In general, I have no beef with social media. I think these platforms offer more pros than cons for most people, especially creatives and entrepreneurs who benefit from easy access to publicity, digital advertising, and customer feedback.


My general belief is that if you love social media, then stick with it. If you don’t care for it, then delete the platforms before they occupy another unnecessary minute of your life.


My relationship with social media going forward


The big takeaway of this year is that I love life without social media.


That said, social media does offer clear benefits to me as both a writer and business owner. I’m going to try to get 90% of the benefits of social media for 10% of the cost. That means only going back to the social media channel that is least distracting and promises the highest return for my vested time.

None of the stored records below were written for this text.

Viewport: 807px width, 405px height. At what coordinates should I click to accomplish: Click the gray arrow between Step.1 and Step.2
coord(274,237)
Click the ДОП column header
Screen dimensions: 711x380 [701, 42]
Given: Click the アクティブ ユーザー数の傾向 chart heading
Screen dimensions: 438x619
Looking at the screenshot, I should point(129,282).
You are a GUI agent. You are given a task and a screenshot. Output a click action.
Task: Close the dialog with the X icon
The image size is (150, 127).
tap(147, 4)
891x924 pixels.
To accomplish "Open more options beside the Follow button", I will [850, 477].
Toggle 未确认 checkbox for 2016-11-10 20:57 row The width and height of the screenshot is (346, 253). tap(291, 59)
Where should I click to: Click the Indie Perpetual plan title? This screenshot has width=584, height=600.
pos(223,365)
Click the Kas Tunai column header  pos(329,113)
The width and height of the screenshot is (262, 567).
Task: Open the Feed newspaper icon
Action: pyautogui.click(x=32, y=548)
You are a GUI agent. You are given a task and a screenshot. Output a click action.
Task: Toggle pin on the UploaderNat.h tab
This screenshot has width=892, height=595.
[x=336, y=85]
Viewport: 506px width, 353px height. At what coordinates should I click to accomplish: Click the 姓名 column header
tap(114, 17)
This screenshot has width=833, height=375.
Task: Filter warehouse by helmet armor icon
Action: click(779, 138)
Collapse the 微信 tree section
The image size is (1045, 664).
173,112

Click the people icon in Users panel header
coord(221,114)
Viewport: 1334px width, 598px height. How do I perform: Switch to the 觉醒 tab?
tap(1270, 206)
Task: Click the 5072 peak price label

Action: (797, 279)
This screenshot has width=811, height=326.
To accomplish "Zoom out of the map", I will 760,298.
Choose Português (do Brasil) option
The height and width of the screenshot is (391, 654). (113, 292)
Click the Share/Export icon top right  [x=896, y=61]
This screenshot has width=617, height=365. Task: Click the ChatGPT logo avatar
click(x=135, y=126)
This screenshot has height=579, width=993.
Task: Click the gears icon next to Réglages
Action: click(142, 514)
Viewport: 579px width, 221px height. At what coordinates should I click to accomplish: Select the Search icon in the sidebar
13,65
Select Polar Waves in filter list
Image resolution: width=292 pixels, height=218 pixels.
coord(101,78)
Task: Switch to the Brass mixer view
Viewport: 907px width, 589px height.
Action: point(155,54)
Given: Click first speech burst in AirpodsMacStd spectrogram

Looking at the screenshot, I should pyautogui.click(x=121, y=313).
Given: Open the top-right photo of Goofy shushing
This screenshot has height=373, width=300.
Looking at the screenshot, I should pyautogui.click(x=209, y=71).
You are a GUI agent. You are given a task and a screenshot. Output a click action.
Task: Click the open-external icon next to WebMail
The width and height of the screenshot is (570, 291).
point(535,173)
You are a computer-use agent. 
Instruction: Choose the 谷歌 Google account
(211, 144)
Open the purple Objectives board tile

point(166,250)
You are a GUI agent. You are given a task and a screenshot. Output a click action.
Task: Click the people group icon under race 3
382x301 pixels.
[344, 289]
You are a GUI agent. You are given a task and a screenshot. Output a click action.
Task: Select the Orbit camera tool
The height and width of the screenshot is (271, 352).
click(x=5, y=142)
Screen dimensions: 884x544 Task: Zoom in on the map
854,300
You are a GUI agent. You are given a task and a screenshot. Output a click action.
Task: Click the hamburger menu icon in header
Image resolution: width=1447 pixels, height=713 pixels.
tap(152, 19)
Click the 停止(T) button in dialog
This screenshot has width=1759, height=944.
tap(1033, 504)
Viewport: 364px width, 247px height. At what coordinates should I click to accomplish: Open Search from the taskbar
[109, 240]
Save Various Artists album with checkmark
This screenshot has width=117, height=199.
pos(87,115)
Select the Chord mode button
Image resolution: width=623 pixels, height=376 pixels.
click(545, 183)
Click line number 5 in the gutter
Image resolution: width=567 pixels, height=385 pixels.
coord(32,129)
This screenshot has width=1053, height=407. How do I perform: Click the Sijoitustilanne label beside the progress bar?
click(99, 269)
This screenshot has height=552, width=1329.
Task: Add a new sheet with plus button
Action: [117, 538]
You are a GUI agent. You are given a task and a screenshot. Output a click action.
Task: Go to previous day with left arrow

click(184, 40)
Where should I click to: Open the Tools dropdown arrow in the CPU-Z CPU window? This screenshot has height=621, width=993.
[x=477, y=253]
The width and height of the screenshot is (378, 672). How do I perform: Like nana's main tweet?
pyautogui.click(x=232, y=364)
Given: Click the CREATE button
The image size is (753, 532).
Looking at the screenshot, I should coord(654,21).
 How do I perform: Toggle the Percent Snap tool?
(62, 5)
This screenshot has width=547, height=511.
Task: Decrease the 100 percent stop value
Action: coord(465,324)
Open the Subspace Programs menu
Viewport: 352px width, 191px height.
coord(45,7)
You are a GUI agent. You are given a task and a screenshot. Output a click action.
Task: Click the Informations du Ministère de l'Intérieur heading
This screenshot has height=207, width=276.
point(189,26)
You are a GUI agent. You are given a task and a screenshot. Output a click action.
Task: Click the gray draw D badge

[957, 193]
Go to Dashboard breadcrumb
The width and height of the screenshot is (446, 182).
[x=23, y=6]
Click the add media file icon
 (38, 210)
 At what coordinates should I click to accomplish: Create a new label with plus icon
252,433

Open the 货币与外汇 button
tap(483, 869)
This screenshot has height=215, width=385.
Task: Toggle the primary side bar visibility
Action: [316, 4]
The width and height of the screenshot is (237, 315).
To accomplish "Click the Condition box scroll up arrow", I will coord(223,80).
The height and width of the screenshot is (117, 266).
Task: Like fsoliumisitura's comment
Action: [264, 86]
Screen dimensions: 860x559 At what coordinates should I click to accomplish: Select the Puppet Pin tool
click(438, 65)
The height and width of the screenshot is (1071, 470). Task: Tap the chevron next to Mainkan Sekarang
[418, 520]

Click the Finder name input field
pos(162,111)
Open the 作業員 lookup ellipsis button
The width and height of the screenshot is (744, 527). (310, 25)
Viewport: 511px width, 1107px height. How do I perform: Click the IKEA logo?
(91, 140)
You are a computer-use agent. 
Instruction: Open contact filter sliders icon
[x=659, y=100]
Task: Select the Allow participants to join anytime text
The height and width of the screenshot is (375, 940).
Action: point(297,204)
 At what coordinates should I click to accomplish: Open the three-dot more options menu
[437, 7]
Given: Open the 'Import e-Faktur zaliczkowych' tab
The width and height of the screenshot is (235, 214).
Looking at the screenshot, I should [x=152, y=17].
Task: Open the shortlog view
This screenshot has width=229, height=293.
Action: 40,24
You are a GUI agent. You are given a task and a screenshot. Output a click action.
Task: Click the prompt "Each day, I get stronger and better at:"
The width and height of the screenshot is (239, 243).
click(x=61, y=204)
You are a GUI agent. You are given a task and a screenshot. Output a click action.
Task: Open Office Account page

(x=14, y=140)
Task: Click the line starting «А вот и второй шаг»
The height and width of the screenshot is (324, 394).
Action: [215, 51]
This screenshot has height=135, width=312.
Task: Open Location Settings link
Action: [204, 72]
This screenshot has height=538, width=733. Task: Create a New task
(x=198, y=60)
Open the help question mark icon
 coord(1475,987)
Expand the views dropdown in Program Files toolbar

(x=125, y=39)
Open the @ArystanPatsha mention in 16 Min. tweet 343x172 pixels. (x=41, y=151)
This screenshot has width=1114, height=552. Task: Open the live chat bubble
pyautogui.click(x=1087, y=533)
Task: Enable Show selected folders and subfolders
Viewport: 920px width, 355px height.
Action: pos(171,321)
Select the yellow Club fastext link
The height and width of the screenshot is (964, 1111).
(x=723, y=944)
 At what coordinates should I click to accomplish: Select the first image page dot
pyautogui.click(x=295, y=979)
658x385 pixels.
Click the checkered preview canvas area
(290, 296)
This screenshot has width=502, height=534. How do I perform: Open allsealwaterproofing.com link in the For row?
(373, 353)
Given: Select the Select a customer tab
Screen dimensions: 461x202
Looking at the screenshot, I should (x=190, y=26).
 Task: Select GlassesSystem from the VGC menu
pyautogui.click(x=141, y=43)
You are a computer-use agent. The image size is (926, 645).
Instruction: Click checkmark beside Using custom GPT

I’ve determined that that channel is LinkedIn. I’ll begin publishing my articles and ideas to LinkedIn once again as a means to network with future clients and distribute my ideas and stories.


It’s an emotional experience choosing to return to social media. I’m proud of who I’ve become this past year. The decision to get off social media was a productive one.


The great thing about freelancing is that you don’t need many customers to make the venture viable. The viral nature of social media isn’t necessary for running a freelance business. It’s more advantageous for me to attend conferences and rub elbows (at safe social distance) with clients, or create niche articles to rank on Google, than to post one-off tweets. Sure, both will work. My preference is for the former.


That said, I am also a writer. I love seeing people engage with my ideas and stories. Social media fosters this writerly engagement better than any channel. While I still dislike many aspects of social media, I’m excited to reengage from a measured distance on LinkedIn.


As far as Facebook, Instagram, and Twitter are concerned, for now I’m staying away. I doubt I’ll ever return to Facebook. Twitter has promise but I also sort of hate it. Instagram is the most enjoyable of these platforms, but I haven’t missed it, so why bother?


In preparation for publishing this article, I logged back into LinkedIn. I was immediately reminded of both how valuable this platform is for connecting with clients and how noisy it is with irrelevant content.


I had 42 missed messages from the past year. Almost all of them were recruiters asking about full-time roles. But buried between the InMail messages were several real inquiries about my copywriting services that could have turned into great projects.


Looks like my return to LinkedIn will start with a few apologies.